Saudi Aramco has reshuffled its senior management, putting a top executive in charge of “portfolio optimization,” as the company adjusts to low crude prices.
Aramco appointed senior vice president Abdulaziz Al Gudaimi to head up the new department that will “assess existing assets” and boost access to growth markets, it said in a statement. He previously ran Aramco’s downstream business.
It also named Nasir Al Naimi as acting head of the upstream business — the exploration and production arm — while Mohammed Al Qahtani will take over the downstream business, according to people familiar with the situation.

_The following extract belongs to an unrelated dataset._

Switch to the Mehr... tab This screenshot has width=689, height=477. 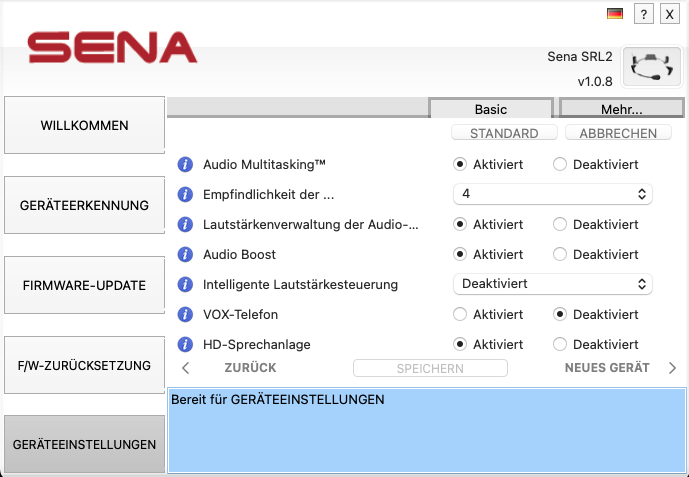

The moves come as Aramco adjusts to the reality of oil at $40 a barrel. It’s slashing spending and investment to try to preserve a $75-billion dividend even as its debt surges past targets set just last year. Most of the dividend goes to the Saudi state, which needs the funds as it faces a major revenue squeeze.
Earlier this year the company hired advisers to review a potential multi-billion dollar stake sale in its pipeline business, according to people familiar with the matter. And Chairman Yasir Al-Rumayyan said in February there were non-core assets that could be monetized.
In another potential sign of Aramco’s changing priorities as it tries to preserve cash, the company suspended a $10-billion project to build a refinery in China, Bloomberg reported last week. The project was unveiled to great fanfare last year but low oil prices —- driven by the impact of the coronavirus on demand — are forcing energy companies to reassess.
Aramco didn’t comment on the appointments to the upstream and downstream businesses. In the oil industry, the upstream business focuses on exploration and production, while the downstream business focuses on refining, chemicals and marketing. By far, Aramco’s most profitable unit is its upstream business.